Campo133, I think you forgot that $$\vec{r}$$ is a function of all the $$q$$'s:

$$\frac{d}{dt} \left( \frac{\partial \vec{r}}{\partial q_i} \right) = \sum_j \dot{q_j} \frac{\partial}{\partial q_j} \frac{\partial \vec{r}}{\partial q_i}$$

On the other hand:

$$\frac{\partial}{\partial q_i} \left( \frac{d \vec{r}}{dt} \right) = \frac{\partial}{\partial q_i}\sum_j \frac{\partial \vec{r}}{\partial q_j} \dot{q_j}= \sum_j \frac{\partial}{\partial q_i}\frac{\partial \vec{r}}{\partial q_j} \dot{q_j}$$

Notice that the $$q_i$$ differentiation doesn't act upon $$\dot{q}_j$$ on the right hand side, even for the term $$j=i$$, because those are treated as inpedentent variables in the Lagrangian formalism.

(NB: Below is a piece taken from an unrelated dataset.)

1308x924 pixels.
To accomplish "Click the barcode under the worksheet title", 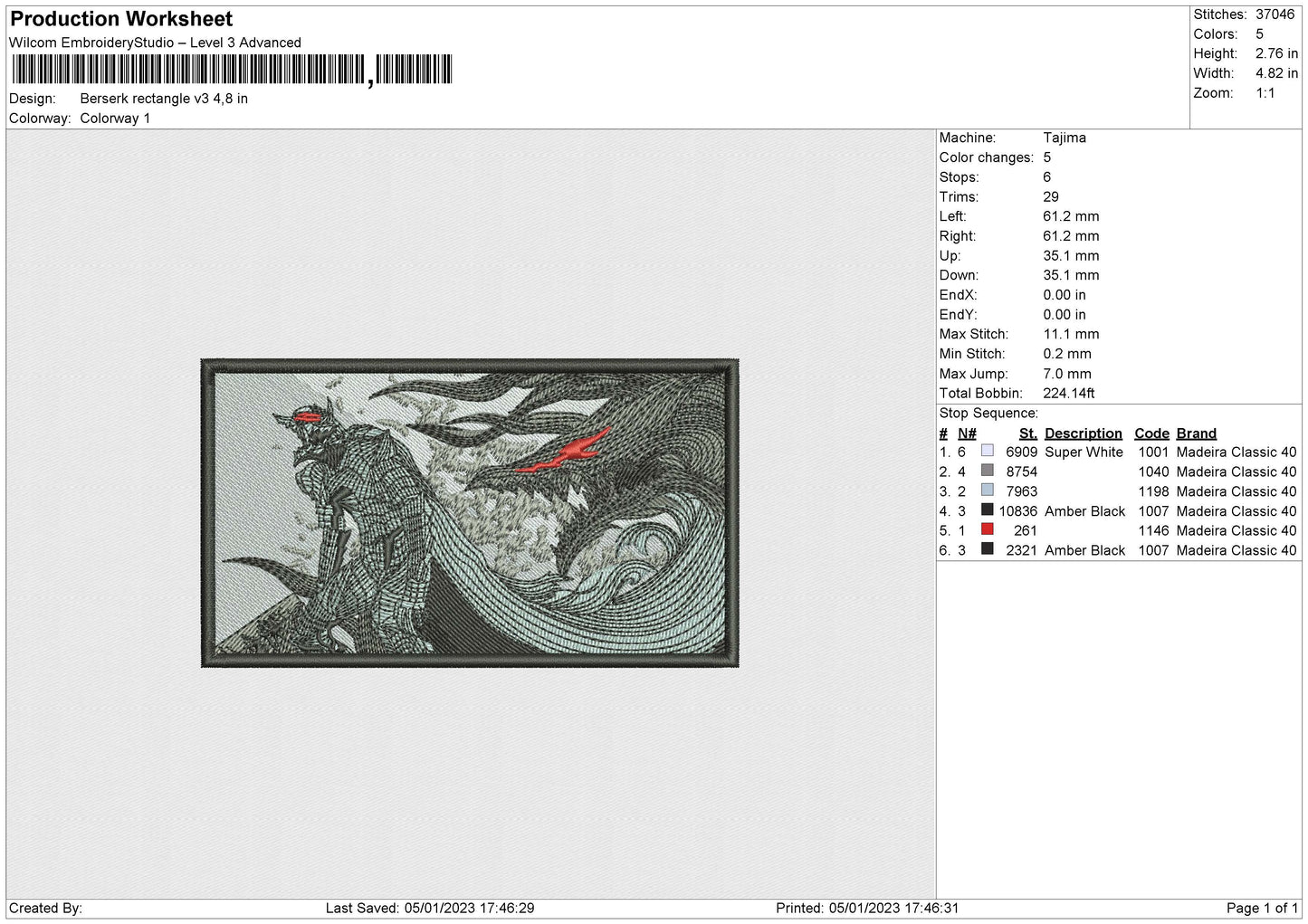I will pos(231,70).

The difference between these two expressions is the order of the $$q$$-differentiation. If $$\vec{r}$$ is sufficiently regular as a function of the $$q$$'s, then this doesn't matter. This is what I expressed with words in my first reply.

Torquil

6. Feb 5, 2010

### turin

Isn't that exactly what Campo did here:
I'm confused.

7. Feb 5, 2010

### torquil

Well, when you do the time derivative on the first expression, you need to time-differentiate "through" all the different q_j-variables, not only q_i. The vector r was already differentiated once with respect to q_i (for a given i). So the result should be what I wrote in my post, right, where i is fixed, and there is a sum over j? My expression is not the same as campo's, so only one of us can be right :-)

Torquil

8. Feb 5, 2010

### campo133

Yes torquil is correct in the most general sense. My explanation only works if r is a function of qi. Typically, r has many variables, so you need to sum over all of them. In my case, r just had one.

9. Feb 5, 2010

### turin

Oh, I thought that you were using an implicit summation convention for repeated indices. People don't do that anymore? I thought that it was standard practice.

10. Feb 5, 2010

### torquil

No they still use that convention, but it wouldn't be the same as my expression anyway. If I were to interpret it as a sum over the index i, the expression would still not contain any "cross-terms", i.e. the terms in my sum that have $$j \neq i$$, e.g. terms where r is differentiated with respect to e.g. both q_1 and q_2.

Torquil

11. Feb 5, 2010

### turin

I totally missed that! Thanks, torquil.